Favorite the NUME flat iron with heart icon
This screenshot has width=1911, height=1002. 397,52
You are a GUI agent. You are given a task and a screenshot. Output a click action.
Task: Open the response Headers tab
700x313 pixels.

- **TASK DIRECTIONS**
Starting at the line containing "You are a GUI" and continuing through the last of the lines above, rewrite those lines with "Headers" replaced by "Cookies" and everything else left unchanged.

- **SOLUTION TO THIS PROBLEM**
You are a GUI agent. You are given a task and a screenshot. Output a click action.
Task: Open the response Cookies tab
700x313 pixels.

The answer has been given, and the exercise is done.